Cie de création et de diffusion de spectacles vivants – Montpellier

En mai fais ce qui te plait… En mai tu peux panser tes plaies… En mai pas besoin de plaid… En mai, fête ce qui est laid… En mai ne bois pas de lait (bois du vin, du vin de feu, du vin qui rit…). C’est marrant les proverbes !

S’il est une manifestation qui s’affirme comme un moment irremplaçable de sociabilité, c’est bien la manif du 1er mai. Oh ! bien sûr, il y a le mouvement social et l’urgence des luttes,…, mais quel bonheur de reconnaître chaque année un visage, une silhouette, une voix ; quel bonheur d’être encore ensemble pour mener le combat ; quel bonheur d’apprendre que tout continue pour celui-ci ou celle-là. Comme autrefois… C’était notre séquence nostalgie.

Marianne chez Trinque Fougasse au cœur du pont du 1er mai, c’est presque par souci de bon voisinage que Christine et moi y sommes allés. Soisic s’est joint à nous… et nous avons pris une claque : 150 personnes en délire, passant d’une écoute quasi-religieuse à l’enthousiasme le plus débridé, obéissant comme un seul homme aux invites de la chanteuse… Cela paraît incroyable dans le cadre difficile d’un dîner-spectacle, même chez Dominique Boudet. Et pourtant… Il y a là de quoi s’interroger. D’autant (je le dis avec un peu d’amertume) que la chanteuse, même bourrée de talent, j’ai eu le sentiment que nous ne faisions pas le même métier.

Tiens, le thème central de la fête de la musique est « la chanson française »… Et bien nous apprenons en même temps que nous n’assurerons plus le rendez-vous de la salle Molière et que tout désormais sera gratuit pour la fête de la musique… D’ailleurs, si nous voulons animer la place du Plan des 4 seigneurs, pas de problème… Euh ! « l’association de référence de la chanson à Montpellier » vous remercie.

…Et elle vous remercie d’autant plus que nous apprenons par la presse l’organisation des Scènes Publiques et l’annonce du rachat du Rockstore…en présence du tout Montpellier de la musique, sauf nous ! Je pense qu’il y a –au moins- des sourires attristés qui se perdent.

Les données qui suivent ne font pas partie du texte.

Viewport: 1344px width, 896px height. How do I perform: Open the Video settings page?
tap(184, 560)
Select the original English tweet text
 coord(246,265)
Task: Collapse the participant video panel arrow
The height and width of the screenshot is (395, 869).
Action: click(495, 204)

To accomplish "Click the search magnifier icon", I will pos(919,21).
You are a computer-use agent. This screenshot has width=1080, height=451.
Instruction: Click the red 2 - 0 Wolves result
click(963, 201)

Allons, que cela ne nous empêche pas de saluer la victoire de Davy Kilembé au concours « Vive la reprise » organisé par le Centre de la Chanson. Davy fait partie de ces artistes de la région (il est catalano-africain) que nous avons accueillis à l’Inédit alors qu’ils étaient totalement inconnus et qui aujourd’hui… E nave va ! Quelque part, ça fait plaisir, même s’il est vrai qu’il est aussi beaucoup d’autres artistes que nous avons reçus et qui sont restés… anonymes.

La 4ème seMAIne de l’Acte Chanson approche et il nous faut mettre le paquet sur la promotion. Il y a urgence car les médias apparemment ne vont pas se bousculer pour parler de notre projet : mettre ensemble sur une scène 1 conteur et 1 chanteur autour d’un thème… Ah ! une exception : Mireille Picard de Midi Libre prend rendez-vous pour une interview. Ça s’arrose (Bois du vin, rouge ou blanc…). Tiens il y a même 2 radios qui veulent bien nous accueillir pour parler dans le poste : Radio Aviva et Radio FM+ ; merci à elles !

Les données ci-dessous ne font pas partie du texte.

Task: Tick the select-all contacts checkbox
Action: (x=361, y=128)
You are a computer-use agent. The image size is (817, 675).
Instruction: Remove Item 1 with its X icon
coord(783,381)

Peut être est-ce-dû à la (re)venue de Sarkozy à Nîmes (ce n’est pas bon pour le climat !) mais c’est devant une petite affluence que Pascale Rouquette et moi-même déclinons le thème de la Résistance sur la scène du Théâtre Gérard Philipe… Une vingtaine de personnes à peine pour cette prise de risque artistique difficile pour les 2 artistes. Les arguments du conte et ceux de la chanson n’empruntent pas les mêmes routes. S’annihilent-ils quand ils sont ensemble sur la même scène ? Ou bien magnifient-ils leurs propos dans la confrontation des 2 expressions ?

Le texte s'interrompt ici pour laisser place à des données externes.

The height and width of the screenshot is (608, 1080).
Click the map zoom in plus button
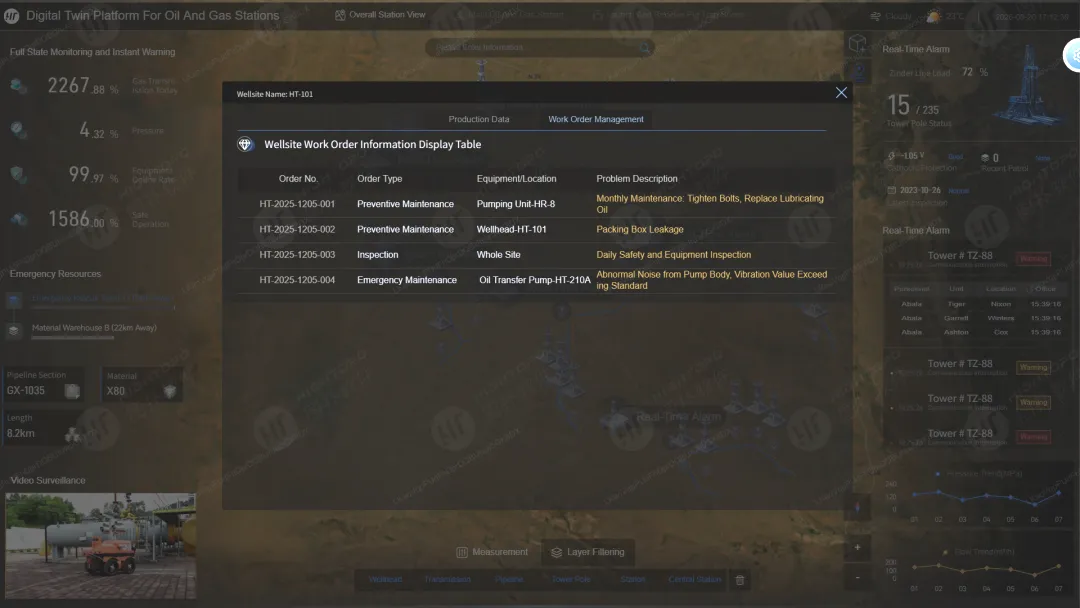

Sans doute eut-il fallu plus de public aussi pour que le travail de Gérard Slabski et Fabien Bages « Ecoutez-ça si c’est chouette » prenne toute son ampleur. A l’inverse de la veille, conteur et chanteur sont là dans la complicité, dans la réponse partagée à une véritable fête de la parole, voulue par les artistes mais au menu choisi par le public. En vérité on ne peut imaginer spectacle plus « de proximité »… Ah ! si le public avait gardé sa capacité de curiosité artistique !

La curiosité du public, comme celle des médias, des professionnels et des institutions culturelles, voilà bien ce qui fait (aussi) défaut aujourd’hui dans la mise en œuvre des politiques publiques de la culture. La recherche quasi exclusive du profit comme les tentatives sans cesse recommencées d’instrumentaliser les artistes ont tout perverti et je crains qu’il ne faille beaucoup ramer pour permettre aux fleuves artistiques de remonter enfin aux sources créatrices… Beaucoup ramer !

Ce soir ce sont deux chanteurs, deux auteurs-compositeurs, qui se retrouvent en scène pour ce 3ème rendez-vous de la seMAIne : Julien Heurtebise et moi-même. Que ça fait du bien de chanter ses propres chansons dans le confort technique excellent mis en œuvre par Jean-Pierre et Fabien, les deux régisseurs du théâtre ! Si le Théâtre Gérard Philipe n’existait pas il faudrait le créer… et le réserver à la chanson (Ceci est une idée gratuite pour la DAC de Montpellier…)…Au fait Julien, dépêche toi d’enregistrer tes nouvelles chansons, qu’on puisse s’en imprégner !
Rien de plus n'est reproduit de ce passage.